Queens and males are unknown.


The following information is derived from Barry Bolton's Online Catalogue of the Ants of the World.

  • quiriguana. Leptogenys (Lobopelta) quiriguana Wheeler, W.M. 1923d: 10, fig. 4 (w.) GUATEMALA. See also: Lattke, 2011: 207.

Unless otherwise noted the text for the remainder of this section is reported from the publication that includes the original description.



Lattke (2011) - Metrics, non types (n = 5): HL 1.01 – 1.11; HW 0.68 – 0.76; ML 0.51 – 0.56; EL 0.15 – 0.18; SL 0.91 – 1.06; PW 0.58 – 0.66; WL 1.52 – 1.77; PH 0.61 – 0.68; PL 0.53 – 0.61; DPW 0.40 – 0.46 mm. CI 0.68 – 0.69; MI 0.71 – 0.76; OI 0.20 – 0.25; SI 1.28 – 1.40; LPI 1.08 – 1.19; DPI 0.70 – 0.86.

Head longer than wide in full-face view; widest at mid-length; lateral margin weakly convex, posterior margin weakly concave to straight; vertexal carinae narrow, but visible throughout most of posterior cephalic margin; eye laterally placed, relatively flattened, separated from mandibular insertion by more than one diameter, diameter covers less than one-fourth lateral cephalic margin; median clypeal process triangular with pointed apex; lateral clypeal lobe narrow; clypeus mostly smooth with sparse longitudinal strigae.

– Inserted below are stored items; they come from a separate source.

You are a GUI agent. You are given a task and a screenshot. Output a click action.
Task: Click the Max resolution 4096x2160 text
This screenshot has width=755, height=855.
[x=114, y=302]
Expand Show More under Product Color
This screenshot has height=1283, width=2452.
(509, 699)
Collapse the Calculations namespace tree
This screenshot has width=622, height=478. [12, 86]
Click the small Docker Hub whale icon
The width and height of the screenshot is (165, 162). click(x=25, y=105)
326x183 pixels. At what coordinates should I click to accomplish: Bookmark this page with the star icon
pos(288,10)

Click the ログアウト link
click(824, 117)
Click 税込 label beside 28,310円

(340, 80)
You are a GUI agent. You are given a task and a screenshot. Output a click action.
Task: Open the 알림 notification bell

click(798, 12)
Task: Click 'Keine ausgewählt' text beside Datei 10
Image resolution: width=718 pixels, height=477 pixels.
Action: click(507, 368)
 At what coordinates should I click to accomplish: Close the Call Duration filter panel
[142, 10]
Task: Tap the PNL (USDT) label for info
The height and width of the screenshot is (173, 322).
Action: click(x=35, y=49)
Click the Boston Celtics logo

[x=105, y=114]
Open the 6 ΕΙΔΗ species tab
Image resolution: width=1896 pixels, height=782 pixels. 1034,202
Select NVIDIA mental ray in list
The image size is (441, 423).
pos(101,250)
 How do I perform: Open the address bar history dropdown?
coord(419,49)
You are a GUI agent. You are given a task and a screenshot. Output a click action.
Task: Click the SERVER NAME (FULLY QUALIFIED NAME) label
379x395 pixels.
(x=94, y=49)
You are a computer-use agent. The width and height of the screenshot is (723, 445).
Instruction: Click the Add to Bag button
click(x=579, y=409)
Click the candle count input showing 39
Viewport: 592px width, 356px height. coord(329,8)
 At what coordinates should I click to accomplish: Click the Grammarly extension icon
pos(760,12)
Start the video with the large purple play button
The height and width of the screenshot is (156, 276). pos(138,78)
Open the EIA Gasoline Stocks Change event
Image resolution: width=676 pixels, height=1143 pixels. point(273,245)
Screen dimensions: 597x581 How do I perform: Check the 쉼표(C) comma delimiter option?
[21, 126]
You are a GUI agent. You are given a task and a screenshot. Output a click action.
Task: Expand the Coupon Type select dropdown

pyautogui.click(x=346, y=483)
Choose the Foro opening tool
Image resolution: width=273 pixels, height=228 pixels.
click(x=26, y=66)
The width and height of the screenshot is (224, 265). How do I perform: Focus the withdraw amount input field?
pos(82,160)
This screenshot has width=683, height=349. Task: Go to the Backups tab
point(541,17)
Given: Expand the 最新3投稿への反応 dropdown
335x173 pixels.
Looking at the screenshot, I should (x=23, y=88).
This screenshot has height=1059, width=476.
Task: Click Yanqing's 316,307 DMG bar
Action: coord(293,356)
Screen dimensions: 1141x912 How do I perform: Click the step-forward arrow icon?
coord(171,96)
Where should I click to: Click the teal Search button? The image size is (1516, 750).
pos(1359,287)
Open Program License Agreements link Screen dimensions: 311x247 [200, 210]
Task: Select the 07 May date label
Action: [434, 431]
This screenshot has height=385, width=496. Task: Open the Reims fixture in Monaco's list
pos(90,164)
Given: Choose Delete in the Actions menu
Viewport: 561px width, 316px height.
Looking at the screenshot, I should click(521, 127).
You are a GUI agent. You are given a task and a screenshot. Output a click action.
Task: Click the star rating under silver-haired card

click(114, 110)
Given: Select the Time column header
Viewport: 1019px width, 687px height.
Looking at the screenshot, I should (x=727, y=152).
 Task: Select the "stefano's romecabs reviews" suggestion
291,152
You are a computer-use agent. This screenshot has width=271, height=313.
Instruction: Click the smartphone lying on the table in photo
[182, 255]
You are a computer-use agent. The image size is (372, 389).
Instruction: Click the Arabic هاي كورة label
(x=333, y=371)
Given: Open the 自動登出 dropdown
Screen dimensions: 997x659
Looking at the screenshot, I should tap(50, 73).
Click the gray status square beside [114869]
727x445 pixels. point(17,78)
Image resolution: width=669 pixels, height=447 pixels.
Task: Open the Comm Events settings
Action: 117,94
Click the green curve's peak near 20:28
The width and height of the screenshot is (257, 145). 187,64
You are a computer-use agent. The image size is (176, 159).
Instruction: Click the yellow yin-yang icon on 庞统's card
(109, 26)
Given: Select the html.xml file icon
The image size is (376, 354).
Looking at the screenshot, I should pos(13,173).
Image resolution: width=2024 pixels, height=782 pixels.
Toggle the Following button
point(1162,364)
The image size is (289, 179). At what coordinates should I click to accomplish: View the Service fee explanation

Head mostly smooth and shining, with scattered piligerous punctulae, punctulae denser between eyes and antennal sclerite. Scape smooth with abundant piligerous punctulae, subdecumbent pilosity and scattered subdecumbent to suberect hairs, scape surpasses posterior cephalic border by approximately one-fourth its length; second and third antennal segments approximately same length, both twice as long as wide; fourth antennal segment slightly shorter. Mandible shuts tight against clypeus, elongate, mostly parallel-sided, weakly widening apicad, basal margin mostly convex, with 3 – 4 stout hairs; mandibular dorsum smooth and shining, sparsely punctate; cephalic ventral face smooth and shining with sparse piligerous punctulae.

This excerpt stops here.